Untamed Glamour sceglie una montatura traslucida rosa blush, attraversata da un motivo zebrato che coinvolge anche le lenti. Qui il look diventa più istintivo, più fashion e più legato all’immaginario visivo dell’artista.

Graphic Pop, invece, parte da una montatura Shiny Black e aggiunge elementi grafici multicolor. Rosso, blu, giallo e rosa creano un effetto pop più energico, adatto a una performance costruita anche sull’impatto visivo.

Perché questa collaborazione è importante

La parte più tech della collaborazione non sta solo nella fotocamera: il tema centrale è l’uso degli occhiali come ponte tra performance e contenuto social.

Fino a pochi anni fa, il dietro le quinte o la visuale dell’artista richiedevano camere dedicate, operatori e riprese preparate. Con occhiali AI indossati sul palco, invece, la prospettiva diventa più immediata.

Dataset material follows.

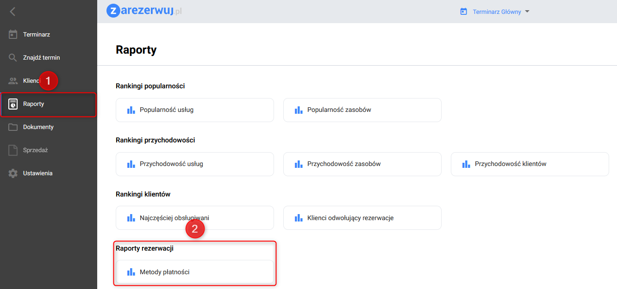View the Przychodowość zasobów ranking
Screen dimensions: 617x289
(x=362, y=164)

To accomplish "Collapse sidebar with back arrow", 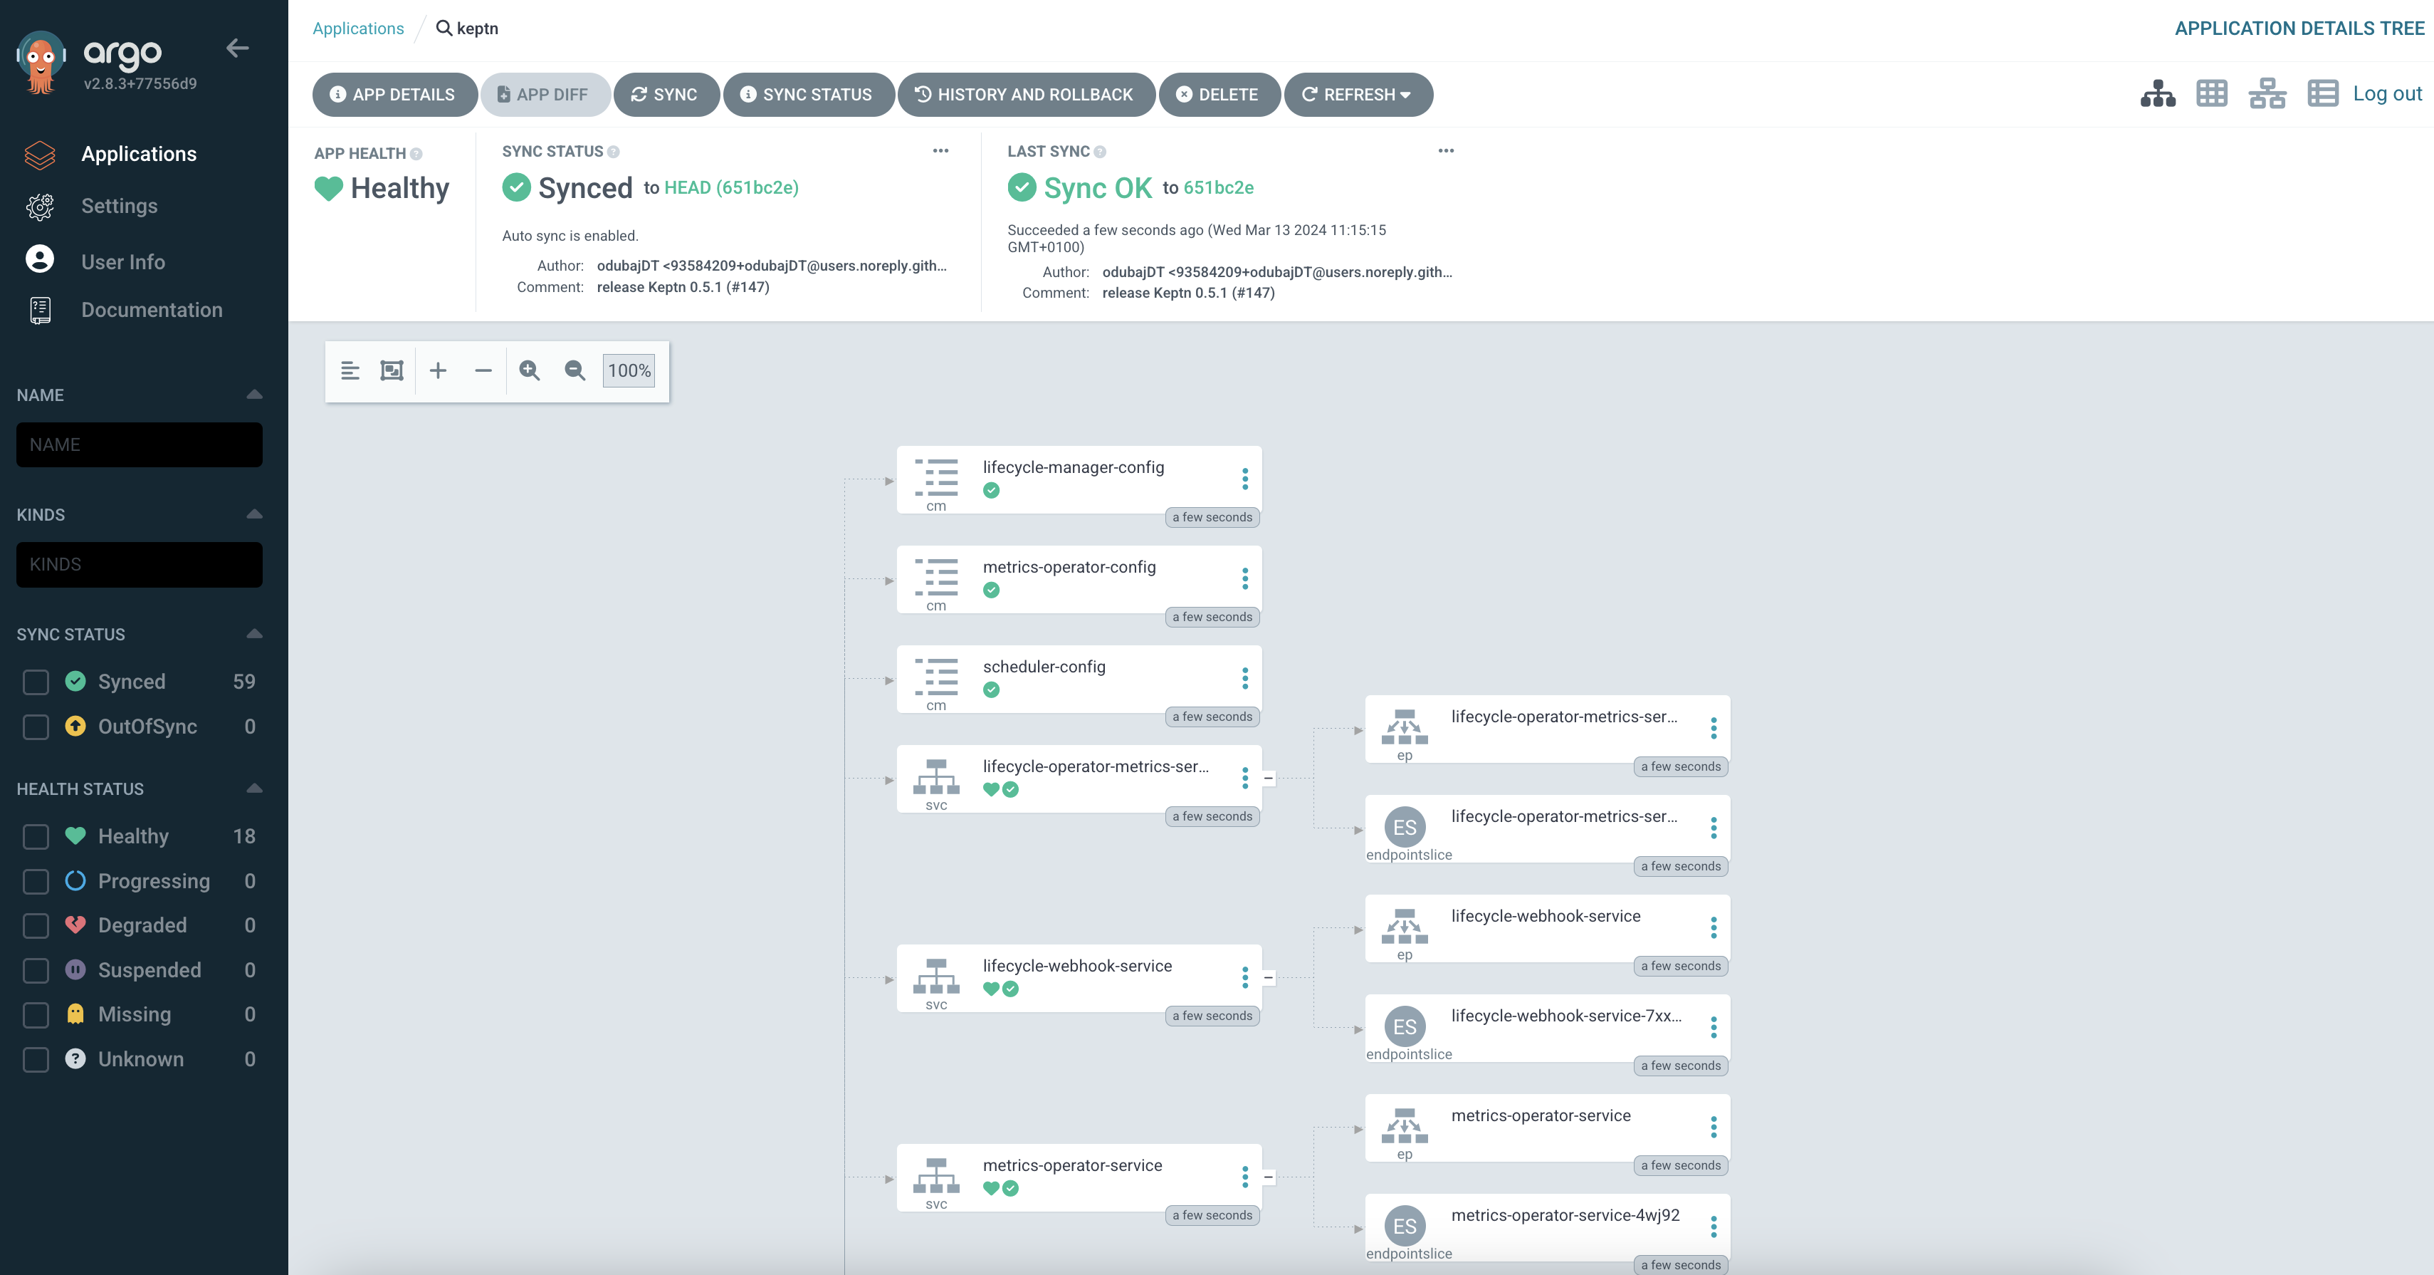I will pyautogui.click(x=237, y=48).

Allo stesso tempo, il prodotto resta dentro una logica fashion. Ray-Ban Meta non prova a nascondere la componente tecnologica, ma la integra in un oggetto riconoscibile, questo rende la collaborazione con Doja Cat più credibile, perché musica, outfit e contenuti digitali vivono nello stesso linguaggio.

Londra ospita una data centrale del tour

La data del 29 maggio 2026 alla The O2 di Londra porta questa collaborazione dentro una delle tappe europee più visibili del Tour Ma Vie World Tour. Per Doja Cat, gli occhiali custom diventano parte della narrazione dello show.

L’artista ha spiegato che ogni look sul palco racconta una storia. Per questo, i Ray-Ban Meta custom sono stati progettati come estensione degli outfit, non come semplice accessorio aggiunto.

In più, la possibilità di catturare pubblico, energia e momenti live dalla propria prospettiva aggiunge un livello diverso al rapporto con i fan. Non sostituisce la regia tradizionale, ma offre un taglio più diretto e personale.

In una fase in cui gli occhiali smart cercano ancora la loro identità nel mercato consumer, una collaborazione del genere mostra una strada interessante: meno demo tecnica, più uso reale dentro spettacolo, creator economy e cultura pop.